In this article, we analyze the extent to which the Small Business Administration (SBA) 7(a) loan guarantee program helps facilitate flows of credit to small businesses in the city of Detroit, and to black and low- and moderate-income neighborhoods in Michigan. In an environment of financial austerity and constrained small business credit, federal government programs like those administered by the SBA can facilitate lending to businesses. The SBA administers several programs designed to encourage lenders to provide loans to small businesses that might not otherwise obtain financing on reasonable terms and conditions. In the SBA’s primary business loan program, the 7(a) program, the SBA guarantees as much as 85 percent for loans of $150,000 or less; up to 75 percent for loans over $150,000; and up to 50 percent for loans made under the SBA Express program. Using SBA data for the state of Michigan, we revisit the question of whether SBA 7(a) lending fills gaps in the credit market to small businesses in lower-income and minority areas in a case analysis of Detroit.
Perhaps nowhere is the need for business development, financing, and community revitalization more pronounced than in the city of Detroit. The business landscape there has been hindered for decades by declining population and property values, high concentrations of poverty, as well as a diminished presence of local banks and restricted credit flows (Toussaint-Comeau and Newberger, 2012).
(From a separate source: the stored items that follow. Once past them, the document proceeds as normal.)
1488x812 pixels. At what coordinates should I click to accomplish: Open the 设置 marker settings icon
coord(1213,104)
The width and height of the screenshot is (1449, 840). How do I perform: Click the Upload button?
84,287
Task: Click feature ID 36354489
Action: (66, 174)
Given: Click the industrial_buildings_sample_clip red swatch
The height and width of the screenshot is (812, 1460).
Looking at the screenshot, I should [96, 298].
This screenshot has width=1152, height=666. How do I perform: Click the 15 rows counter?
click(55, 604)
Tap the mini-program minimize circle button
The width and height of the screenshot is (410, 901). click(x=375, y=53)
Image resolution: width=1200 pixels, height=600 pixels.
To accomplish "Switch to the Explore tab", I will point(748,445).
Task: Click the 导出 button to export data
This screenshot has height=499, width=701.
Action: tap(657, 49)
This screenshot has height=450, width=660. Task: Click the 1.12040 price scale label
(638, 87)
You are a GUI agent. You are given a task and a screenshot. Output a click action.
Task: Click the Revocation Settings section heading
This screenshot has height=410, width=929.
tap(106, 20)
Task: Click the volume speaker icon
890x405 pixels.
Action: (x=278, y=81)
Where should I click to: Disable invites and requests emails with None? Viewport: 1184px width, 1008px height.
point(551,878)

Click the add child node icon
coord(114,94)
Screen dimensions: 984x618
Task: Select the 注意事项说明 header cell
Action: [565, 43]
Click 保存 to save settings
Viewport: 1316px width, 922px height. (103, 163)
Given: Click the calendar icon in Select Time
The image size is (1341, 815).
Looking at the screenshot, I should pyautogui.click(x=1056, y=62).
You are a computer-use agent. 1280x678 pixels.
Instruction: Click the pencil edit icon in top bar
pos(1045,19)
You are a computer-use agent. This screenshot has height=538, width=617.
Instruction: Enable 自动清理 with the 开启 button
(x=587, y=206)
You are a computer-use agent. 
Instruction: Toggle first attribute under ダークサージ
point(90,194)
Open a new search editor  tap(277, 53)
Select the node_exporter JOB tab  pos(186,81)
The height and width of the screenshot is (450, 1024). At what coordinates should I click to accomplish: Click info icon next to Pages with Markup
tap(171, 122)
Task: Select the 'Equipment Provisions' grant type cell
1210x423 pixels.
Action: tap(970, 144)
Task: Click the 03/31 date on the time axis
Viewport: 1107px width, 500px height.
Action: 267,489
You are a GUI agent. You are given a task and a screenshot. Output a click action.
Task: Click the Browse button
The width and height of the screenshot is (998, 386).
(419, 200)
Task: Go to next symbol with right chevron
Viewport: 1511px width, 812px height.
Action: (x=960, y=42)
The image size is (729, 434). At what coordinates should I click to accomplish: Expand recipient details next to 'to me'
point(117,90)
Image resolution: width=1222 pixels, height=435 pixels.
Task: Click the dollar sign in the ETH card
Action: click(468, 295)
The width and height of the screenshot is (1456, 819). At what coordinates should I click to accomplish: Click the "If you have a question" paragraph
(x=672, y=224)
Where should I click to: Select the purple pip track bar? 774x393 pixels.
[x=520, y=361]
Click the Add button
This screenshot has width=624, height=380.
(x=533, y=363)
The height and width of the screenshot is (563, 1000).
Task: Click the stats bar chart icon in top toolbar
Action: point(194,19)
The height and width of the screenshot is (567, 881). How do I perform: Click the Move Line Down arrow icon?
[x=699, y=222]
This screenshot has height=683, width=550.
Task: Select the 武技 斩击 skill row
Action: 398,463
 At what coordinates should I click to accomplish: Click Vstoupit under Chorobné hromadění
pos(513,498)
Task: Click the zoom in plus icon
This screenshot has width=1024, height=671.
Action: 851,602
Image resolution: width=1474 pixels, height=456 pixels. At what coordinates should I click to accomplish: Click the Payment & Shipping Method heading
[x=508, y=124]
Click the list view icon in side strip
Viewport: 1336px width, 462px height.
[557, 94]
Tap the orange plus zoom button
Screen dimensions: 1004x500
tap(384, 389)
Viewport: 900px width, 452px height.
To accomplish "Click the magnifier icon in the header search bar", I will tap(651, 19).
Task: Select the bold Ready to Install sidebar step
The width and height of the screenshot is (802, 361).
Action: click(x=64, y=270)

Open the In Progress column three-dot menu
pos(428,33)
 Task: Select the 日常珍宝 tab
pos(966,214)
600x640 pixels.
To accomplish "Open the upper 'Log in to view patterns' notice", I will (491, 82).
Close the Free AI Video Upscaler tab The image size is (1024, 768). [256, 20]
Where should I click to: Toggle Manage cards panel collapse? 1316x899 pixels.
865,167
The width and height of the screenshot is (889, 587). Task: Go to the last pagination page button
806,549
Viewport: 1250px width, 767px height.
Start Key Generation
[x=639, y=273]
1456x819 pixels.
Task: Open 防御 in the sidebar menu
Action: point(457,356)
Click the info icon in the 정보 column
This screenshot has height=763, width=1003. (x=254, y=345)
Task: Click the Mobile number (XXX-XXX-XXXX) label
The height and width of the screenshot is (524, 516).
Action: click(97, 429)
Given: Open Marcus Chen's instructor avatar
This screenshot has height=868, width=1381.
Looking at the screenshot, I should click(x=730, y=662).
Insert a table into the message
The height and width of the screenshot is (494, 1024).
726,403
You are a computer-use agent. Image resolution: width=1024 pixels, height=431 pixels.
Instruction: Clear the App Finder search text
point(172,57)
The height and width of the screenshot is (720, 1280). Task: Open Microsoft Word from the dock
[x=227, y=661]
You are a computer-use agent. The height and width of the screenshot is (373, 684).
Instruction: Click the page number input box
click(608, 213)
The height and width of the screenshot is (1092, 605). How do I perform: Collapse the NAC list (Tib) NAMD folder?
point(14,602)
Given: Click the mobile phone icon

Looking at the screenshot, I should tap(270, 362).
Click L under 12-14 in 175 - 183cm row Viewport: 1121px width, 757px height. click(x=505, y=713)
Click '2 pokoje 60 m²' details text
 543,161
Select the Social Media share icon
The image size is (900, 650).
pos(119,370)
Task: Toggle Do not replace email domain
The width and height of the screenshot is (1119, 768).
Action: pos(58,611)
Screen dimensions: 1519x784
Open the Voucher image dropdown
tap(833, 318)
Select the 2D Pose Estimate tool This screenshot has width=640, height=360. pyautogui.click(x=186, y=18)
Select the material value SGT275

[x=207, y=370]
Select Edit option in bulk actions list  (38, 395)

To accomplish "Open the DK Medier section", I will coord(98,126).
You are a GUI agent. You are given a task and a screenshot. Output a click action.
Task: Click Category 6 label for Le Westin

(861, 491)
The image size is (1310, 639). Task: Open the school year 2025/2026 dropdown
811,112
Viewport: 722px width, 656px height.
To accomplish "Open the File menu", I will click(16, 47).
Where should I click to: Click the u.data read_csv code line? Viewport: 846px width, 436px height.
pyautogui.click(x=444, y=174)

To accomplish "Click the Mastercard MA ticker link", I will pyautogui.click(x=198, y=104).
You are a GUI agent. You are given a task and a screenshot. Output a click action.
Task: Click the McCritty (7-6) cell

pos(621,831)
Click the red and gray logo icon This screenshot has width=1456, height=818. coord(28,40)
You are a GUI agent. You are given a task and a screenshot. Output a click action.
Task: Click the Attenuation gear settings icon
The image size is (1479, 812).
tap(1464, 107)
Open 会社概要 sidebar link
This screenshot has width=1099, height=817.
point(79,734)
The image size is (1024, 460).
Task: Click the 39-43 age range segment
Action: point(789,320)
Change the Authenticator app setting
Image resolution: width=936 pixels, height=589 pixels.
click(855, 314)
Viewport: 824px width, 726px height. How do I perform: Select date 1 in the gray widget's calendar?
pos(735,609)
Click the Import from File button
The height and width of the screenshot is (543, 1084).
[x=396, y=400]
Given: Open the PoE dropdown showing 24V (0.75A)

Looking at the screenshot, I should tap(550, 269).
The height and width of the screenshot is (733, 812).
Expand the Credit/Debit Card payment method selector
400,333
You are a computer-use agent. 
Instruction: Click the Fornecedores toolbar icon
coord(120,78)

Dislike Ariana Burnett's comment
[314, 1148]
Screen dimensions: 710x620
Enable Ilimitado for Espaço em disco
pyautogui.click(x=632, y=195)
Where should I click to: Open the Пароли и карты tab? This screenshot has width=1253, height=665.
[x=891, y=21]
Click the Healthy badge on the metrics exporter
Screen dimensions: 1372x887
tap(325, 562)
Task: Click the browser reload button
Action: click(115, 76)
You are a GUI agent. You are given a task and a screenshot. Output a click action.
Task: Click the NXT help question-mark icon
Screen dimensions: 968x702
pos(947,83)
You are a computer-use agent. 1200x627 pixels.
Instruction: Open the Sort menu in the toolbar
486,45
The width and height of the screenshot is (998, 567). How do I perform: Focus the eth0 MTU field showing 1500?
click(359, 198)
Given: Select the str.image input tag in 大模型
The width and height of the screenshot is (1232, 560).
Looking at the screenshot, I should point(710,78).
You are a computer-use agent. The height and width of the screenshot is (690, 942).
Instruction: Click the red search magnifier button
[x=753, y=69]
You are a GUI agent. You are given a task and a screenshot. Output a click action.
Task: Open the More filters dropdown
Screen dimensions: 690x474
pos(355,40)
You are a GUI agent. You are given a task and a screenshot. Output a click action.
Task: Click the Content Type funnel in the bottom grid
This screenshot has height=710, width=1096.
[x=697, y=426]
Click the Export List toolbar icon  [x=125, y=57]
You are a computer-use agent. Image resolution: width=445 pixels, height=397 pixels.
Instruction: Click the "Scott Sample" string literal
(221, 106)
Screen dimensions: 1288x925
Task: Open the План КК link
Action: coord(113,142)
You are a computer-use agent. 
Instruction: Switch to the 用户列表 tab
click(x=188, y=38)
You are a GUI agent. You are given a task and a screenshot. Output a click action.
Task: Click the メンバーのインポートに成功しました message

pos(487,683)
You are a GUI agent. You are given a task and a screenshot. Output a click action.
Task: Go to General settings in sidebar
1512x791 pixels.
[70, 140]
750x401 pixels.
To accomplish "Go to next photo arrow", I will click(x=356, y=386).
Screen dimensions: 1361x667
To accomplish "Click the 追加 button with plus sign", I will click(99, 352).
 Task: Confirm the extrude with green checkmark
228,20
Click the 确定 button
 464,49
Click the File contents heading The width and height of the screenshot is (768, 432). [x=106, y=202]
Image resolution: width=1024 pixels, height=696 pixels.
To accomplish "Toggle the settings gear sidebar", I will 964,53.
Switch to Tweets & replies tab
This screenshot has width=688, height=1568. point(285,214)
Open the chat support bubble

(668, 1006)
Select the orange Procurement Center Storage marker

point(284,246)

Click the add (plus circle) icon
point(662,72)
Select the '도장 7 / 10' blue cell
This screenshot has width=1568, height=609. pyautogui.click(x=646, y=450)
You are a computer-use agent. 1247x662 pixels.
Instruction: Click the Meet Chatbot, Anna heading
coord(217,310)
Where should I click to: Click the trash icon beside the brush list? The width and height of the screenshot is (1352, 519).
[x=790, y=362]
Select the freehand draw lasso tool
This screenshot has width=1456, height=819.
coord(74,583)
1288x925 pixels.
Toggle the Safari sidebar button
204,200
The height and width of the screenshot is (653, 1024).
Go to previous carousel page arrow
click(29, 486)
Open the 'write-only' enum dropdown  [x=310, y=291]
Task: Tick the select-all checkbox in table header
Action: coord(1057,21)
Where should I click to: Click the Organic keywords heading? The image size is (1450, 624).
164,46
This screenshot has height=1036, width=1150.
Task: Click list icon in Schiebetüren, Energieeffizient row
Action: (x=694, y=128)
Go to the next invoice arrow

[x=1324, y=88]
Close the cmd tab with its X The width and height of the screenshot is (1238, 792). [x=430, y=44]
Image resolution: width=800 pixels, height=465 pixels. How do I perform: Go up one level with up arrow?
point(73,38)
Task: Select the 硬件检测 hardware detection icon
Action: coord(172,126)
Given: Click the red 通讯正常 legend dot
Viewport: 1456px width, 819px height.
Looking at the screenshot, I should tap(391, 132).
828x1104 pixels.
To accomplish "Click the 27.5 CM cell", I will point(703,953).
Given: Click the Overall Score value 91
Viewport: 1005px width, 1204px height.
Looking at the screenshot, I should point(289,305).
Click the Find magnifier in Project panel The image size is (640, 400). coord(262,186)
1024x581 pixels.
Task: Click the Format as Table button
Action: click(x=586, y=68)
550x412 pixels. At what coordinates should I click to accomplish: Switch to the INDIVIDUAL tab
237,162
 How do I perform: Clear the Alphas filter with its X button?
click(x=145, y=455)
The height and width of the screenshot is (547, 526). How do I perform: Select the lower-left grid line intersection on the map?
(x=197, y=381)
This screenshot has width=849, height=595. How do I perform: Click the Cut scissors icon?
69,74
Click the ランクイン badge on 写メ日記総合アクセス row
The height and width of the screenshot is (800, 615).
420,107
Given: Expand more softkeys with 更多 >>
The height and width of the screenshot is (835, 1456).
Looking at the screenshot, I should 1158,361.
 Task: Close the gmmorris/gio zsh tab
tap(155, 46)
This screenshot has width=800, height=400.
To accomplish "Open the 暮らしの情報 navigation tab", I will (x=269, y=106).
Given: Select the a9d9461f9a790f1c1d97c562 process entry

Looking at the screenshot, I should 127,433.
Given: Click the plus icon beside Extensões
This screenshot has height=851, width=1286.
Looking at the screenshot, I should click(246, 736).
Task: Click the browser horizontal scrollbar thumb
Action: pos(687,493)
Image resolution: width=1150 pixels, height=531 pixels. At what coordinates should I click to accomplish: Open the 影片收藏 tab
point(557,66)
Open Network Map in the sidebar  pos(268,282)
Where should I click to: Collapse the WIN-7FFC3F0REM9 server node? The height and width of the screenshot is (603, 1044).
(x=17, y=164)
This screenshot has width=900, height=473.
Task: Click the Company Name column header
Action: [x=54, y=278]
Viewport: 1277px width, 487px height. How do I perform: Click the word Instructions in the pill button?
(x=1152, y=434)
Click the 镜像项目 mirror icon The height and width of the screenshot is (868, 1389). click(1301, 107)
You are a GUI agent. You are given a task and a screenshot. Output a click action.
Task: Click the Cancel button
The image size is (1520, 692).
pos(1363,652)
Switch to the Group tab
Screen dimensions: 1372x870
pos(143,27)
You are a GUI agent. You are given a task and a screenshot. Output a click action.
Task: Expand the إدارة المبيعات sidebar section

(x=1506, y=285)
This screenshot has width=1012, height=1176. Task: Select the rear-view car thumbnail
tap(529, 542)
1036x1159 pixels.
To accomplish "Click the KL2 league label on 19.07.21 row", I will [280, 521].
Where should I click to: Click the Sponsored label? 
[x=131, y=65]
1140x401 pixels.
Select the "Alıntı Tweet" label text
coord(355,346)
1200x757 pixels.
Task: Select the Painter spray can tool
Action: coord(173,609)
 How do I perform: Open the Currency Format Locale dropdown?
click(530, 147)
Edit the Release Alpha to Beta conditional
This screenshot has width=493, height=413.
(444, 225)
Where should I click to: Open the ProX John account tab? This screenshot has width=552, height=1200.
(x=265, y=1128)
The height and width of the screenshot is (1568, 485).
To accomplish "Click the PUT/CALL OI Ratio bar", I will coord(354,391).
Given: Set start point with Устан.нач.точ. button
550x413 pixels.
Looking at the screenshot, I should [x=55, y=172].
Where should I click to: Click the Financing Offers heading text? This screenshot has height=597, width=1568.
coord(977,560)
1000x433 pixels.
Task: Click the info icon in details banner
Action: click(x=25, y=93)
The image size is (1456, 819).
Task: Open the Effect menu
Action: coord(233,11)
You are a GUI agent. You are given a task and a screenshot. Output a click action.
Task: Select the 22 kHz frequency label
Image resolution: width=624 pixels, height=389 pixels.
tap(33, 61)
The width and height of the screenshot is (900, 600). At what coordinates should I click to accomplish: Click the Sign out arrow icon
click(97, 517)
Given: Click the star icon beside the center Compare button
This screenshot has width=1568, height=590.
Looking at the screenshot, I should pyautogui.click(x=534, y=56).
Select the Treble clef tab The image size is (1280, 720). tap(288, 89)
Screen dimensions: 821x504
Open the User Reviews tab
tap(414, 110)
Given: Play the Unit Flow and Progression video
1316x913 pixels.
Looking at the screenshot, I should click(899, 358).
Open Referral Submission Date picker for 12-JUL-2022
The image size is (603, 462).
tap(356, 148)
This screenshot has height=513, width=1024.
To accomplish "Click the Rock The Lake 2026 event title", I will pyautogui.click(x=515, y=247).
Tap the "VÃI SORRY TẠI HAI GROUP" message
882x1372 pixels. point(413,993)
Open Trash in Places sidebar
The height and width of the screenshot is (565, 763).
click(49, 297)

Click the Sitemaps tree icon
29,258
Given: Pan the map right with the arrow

The recent (and historic) city bankruptcy raises further concerns regarding the availability of resources to address these long-standing issues.
The federal government has long intervened in credit markets, through bank regulations (such as the Community Reinvestment Act or CRA), through government guaranteed lending programs, and through creation of government sponsored secondary markets that expand the capacity of (increasingly smaller) banks to lend by linking them to national capital markets. These measures have improved access to credit by small businesses in low- and moderate-income (LMI) neighborhoods, where business owners may lack the types of financial/business relationships, the liquidity, and credit profile necessary to access mainstream business credit (Petersen and Rajan, 1994). Several studies have found that SBA lending programs are particularly impactful in certain markets. Craig, Jackson and Thomson (2006) of the Federal Reserve Bank of Cleveland found that the SBA 7(a) programs have a positive influence on the rate of economic growth in metropolitan areas and counties, and that the effect is greater in low‐income markets. Researchers for the Urban Institute also found that these programs facilitate capital availability for firms that would otherwise not be served by alternative capital providers (Brash and Gallagher, 2008). In particular, women- and minority-owned firms, as well as start-up firms, which tend to have the most difficulty obtaining credit, accounted for a larger share of loans made under the 7(a) and 504 SBA programs. In a similar vein, a descriptive analysis by the Initiative for a Competitive Inner City (ICIC) suggests that the same two programs are relatively successful in steering credit to inner-city and low-income entrepreneurs (Lynch and Rho, 2011).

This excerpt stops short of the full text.